What is required » Look through the entries below and count the lines with "computer" in them; the reply is the number alone.

------------------------------------------------------------------------

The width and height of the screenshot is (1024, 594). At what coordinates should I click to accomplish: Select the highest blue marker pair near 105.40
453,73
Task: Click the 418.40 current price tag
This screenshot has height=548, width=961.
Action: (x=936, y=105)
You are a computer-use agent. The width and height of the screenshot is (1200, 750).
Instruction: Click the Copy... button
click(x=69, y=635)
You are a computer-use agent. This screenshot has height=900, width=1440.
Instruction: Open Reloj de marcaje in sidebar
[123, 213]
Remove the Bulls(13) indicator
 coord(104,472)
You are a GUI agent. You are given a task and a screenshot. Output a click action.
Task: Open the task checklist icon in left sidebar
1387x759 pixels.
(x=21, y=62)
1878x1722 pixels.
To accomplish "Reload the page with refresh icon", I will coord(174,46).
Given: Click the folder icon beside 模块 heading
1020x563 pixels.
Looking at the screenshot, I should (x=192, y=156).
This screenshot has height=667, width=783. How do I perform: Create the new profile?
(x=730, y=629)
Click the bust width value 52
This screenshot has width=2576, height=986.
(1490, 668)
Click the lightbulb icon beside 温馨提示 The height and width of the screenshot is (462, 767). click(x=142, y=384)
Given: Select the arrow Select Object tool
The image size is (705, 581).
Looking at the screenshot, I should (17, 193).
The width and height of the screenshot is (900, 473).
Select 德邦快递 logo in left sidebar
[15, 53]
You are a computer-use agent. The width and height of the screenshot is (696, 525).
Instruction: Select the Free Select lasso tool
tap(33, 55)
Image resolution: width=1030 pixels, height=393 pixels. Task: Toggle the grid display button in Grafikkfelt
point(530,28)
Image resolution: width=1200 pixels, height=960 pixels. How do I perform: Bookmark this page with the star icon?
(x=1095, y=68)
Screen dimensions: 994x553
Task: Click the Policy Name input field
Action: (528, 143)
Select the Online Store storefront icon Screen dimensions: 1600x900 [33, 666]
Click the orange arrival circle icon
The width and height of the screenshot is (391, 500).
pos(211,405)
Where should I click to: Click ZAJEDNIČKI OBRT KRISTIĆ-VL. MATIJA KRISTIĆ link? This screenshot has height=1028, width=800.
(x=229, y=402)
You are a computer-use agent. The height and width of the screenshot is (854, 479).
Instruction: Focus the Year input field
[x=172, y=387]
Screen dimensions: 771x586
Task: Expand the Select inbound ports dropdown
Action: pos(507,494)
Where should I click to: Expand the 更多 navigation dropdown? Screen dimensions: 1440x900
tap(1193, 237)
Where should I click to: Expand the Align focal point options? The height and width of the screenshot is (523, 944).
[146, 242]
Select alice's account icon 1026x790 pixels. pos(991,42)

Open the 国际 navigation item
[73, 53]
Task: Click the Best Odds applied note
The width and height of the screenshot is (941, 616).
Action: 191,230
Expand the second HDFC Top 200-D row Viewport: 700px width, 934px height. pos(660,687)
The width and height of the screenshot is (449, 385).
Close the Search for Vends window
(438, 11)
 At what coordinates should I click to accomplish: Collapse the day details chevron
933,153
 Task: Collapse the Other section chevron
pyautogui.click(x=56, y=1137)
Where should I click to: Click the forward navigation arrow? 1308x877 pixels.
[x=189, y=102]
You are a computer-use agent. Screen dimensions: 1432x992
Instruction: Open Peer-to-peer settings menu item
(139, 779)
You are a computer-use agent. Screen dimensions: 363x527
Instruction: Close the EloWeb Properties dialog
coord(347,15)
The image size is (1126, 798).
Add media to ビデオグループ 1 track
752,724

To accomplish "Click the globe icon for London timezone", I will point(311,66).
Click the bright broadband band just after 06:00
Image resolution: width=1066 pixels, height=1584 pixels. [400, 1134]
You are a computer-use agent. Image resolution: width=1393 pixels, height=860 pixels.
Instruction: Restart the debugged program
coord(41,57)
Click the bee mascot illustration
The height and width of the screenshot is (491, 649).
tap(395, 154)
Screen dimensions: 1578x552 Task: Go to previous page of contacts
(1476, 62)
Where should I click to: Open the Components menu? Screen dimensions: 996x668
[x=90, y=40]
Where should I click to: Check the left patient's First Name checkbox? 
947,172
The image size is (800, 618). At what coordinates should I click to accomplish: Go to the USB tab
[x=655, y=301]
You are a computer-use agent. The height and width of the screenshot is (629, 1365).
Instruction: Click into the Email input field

------------------------------------------------------------------------

Exercise solution » 8